- _Exercise set_:
1. Which MPI functions does the program in the MPI post below call? List each one.
2. Can you resume the MPI post below, picking up after its final sentence about process 1?

-- start of Supplied passage --

Reputation: 175
I'm learning MPI now and wrote simple C program that uses MPI_Scatter and MPI_Reduce as follows:
int main(int argc, char **argv)
{
int mpirank, mpisize;
int tabsize = atoi(*(argv + 1));
MPI_Init(&argc, &argv);
MPI_Comm_rank(MPI_COMM_WORLD, &mpirank);
MPI_Comm_size(MPI_COMM_WORLD, &mpisize);
unsigned long int sum = 0;
int rcvsize = tabsize / mpisize;
int *rcvbuf = malloc(rcvsize * sizeof(int));
int *tab = malloc(tabsize * sizeof(int));
int totalsum = 0;
if(mpirank == 0){
for(int i=0; i < tabsize; i++){
*(tab + i) = 1;
}
}
MPI_Scatter(tab, tabsize/mpisize, MPI_INT, rcvbuf, tabsize/mpisize, MPI_INT, 0, MPI_COMM_WORLD);
for(int i=0; i < tabsize/mpisize; i++){
sum += *(rcvbuf + i);
}
printf("%d sum = %ld %d\n", mpirank, sum, tabsize/mpisize);
MPI_Reduce(&sum, &totalsum, 1, MPI_INT, MPI_SUM, 0, MPI_COMM_WORLD);
if(mpirank == 0){
printf("The totalsum = %li\n", totalsum);
}
MPI_Finalize();
return 0;
}
The program gives inconsitient results and I don't understand why. For example:
$ mpirun -np 4 03_array_sum 120000000
1 sum = 29868633 30000000
2 sum = 30000000 30000000
0 sum = 30000000 30000000
3 sum = 30000000 30000000
The totalsum = 119868633
Here process 1 didn't count all elements given to it by MPI_Scatter.

-- end of Supplied passage --
-- start of Data lines --

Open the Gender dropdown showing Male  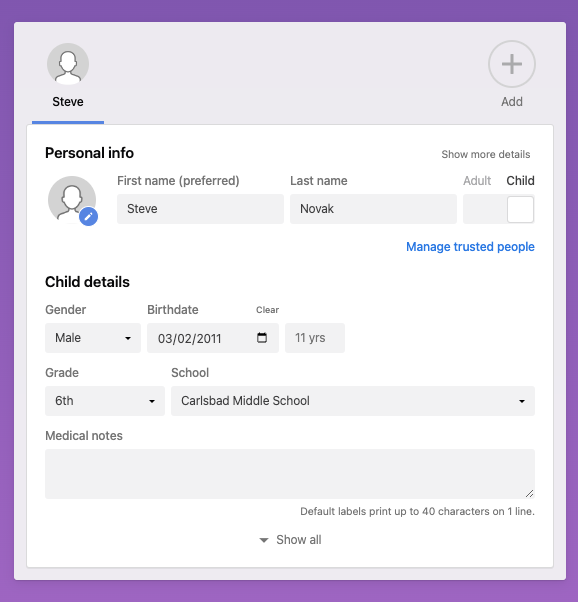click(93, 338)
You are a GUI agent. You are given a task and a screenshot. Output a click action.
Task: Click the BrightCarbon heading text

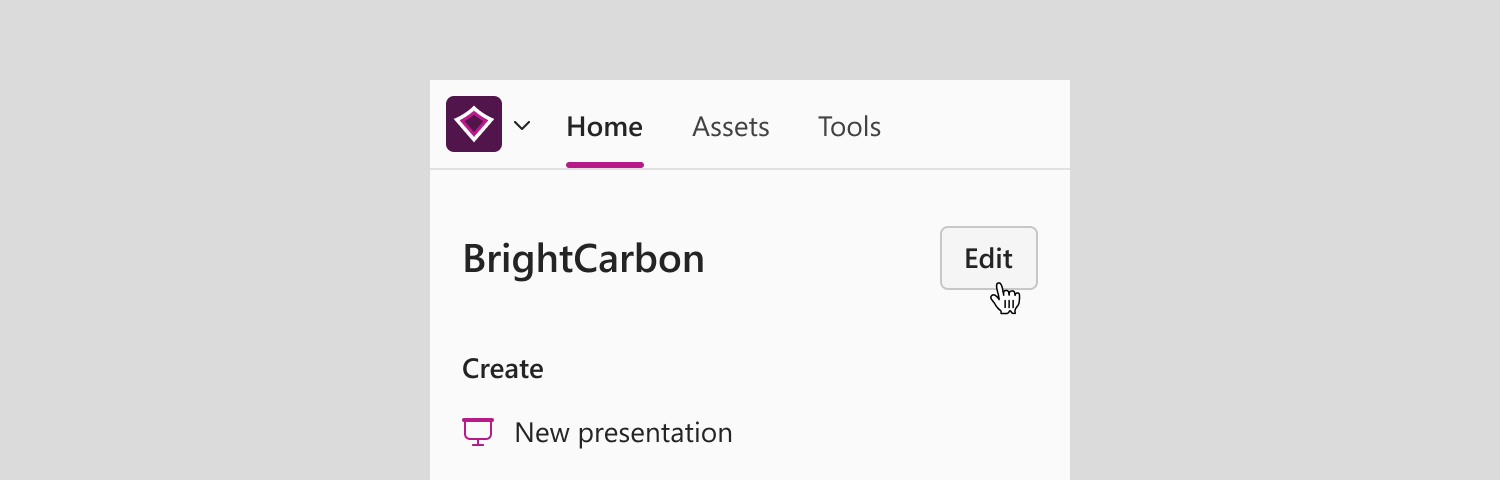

-- end of Data lines --

- _Answers to each task_:
1. MPI_Init, MPI_Comm_rank, MPI_Comm_size, MPI_Scatter, MPI_Reduce, MPI_Finalize

2.
UPDATE: As user @Gilles Gouaillardet wrote below in the accepted answer I have run the code in a loop thirty times for both versions, with empty $OMPI_MCA_pml and set to "^ucx". When flag is empty for one run 8 out of 30 gives wrong values, when flag is set all runs are correct. Then I run same on Debian GNU/Linux 7 (wheezy) with OpenMPI 1.4.5 and all runs were correct with empty flag. Looks like something is wrong with OpenMPI 4.0.4 and/or Fedora 33.
Upvotes: 2
Views: 279
Reputation: 8395
I was able to reproduce the issue in the very same environment.
I do not know whether the root cause is within Open MPI or UCX.
Meanwhile, you can
mpirun --mca pml ^ucx ...
or
export OMPI_MCA_pml=^ucx
mpirun ...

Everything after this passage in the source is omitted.